ICAN-II was a proposed crewed interplanetary spacecraft that used the antimatter-catalyzed micro-fission (ACMF) engine as its main form of propulsion.

==History==
The spacecraft was designed at Penn State University in the 1990s as a way to accomplish a crewed mission to Mars. The proposed ACMF engine would require only 140 nanograms of antiprotons in conjunction with traditional fissionable fuel sources to allow a one-way transit time to Mars of 30 days. This is a considerable improvement over many other forms of propulsion that can be used for interplanetary missions, due to the high thrust-to-weight ratio and specific impulse of nuclear fuels. Some downsides to the design include the radiation hazards inherent to nuclear pulse propulsion, as well as the limited availability of the antiprotons used to initialize the nuclear fission reaction. Even the small amount required by the ACMF engine is equal to the total antimatter production at the facilities CERN and Fermilab over many years, although these create antimatter only as a byproduct of physics experiments, not as a goal.

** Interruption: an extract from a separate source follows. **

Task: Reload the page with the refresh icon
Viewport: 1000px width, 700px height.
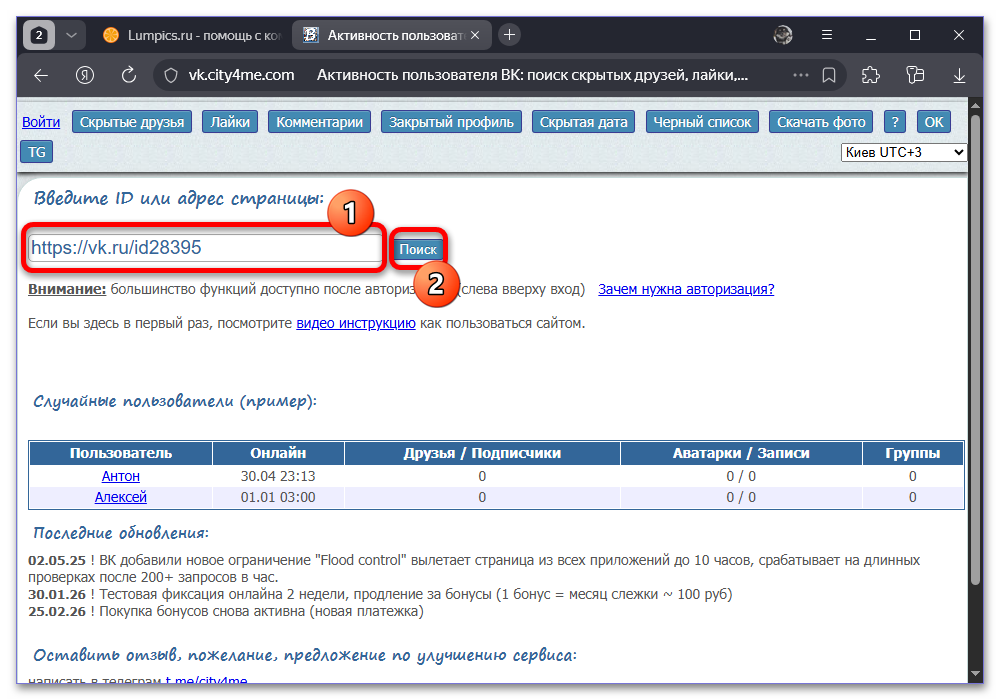Action: (129, 75)
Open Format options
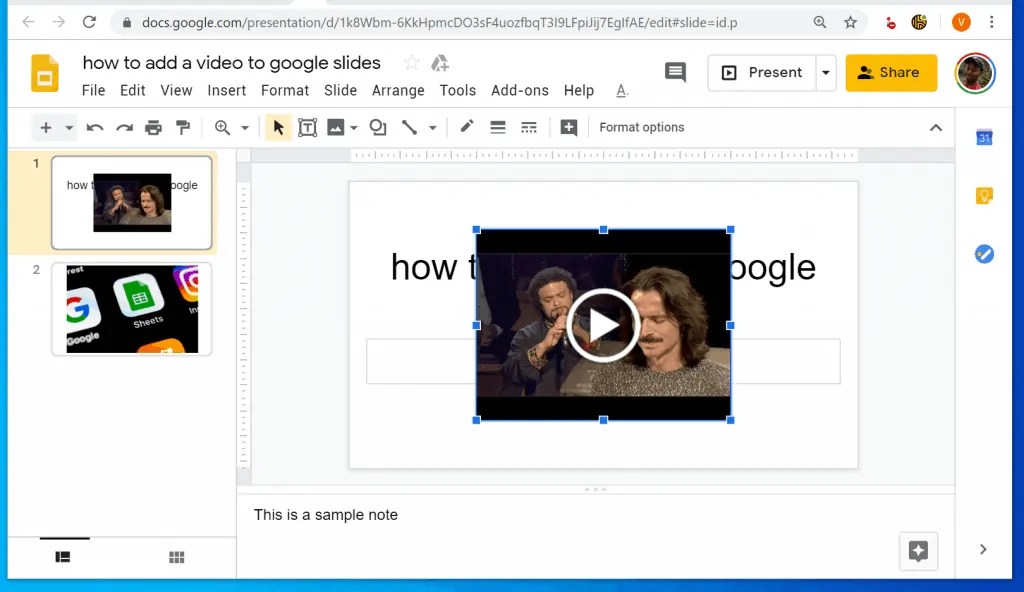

ICAN-II is similar to the Project Orion design put forth by Stanislaw Ulam in the late 1950s. The Orion was intended to be used to send humans to Mars and Venus by 1968. The ICAN-II also, in a sense, utilizes nuclear "bombs" for thrust. However, instead of regular fission bombs like the Orion would utilize, ICAN-II uses what are, essentially, many tiny hydrogen bombs, set off by a stream of anti-protons. Ecological concerns would probably require that ICAN-II be assembled in space.

The radiation from ICAN-II's ACMF engine would be intercepted by a 4-meter radius silicon carbide shell. Additionally, 1.2 meters of lithium hydride will shield the fuel rings from high-energy neutrons that are ejected from the nuclear explosions, and 2.2 meters of shielding will protect the crew modules. The spacecraft would have a total mass of 625 metric tons, with 82 additional metric tons available for payload. This is more than sufficient to carry a Mars lander and exploration vehicles.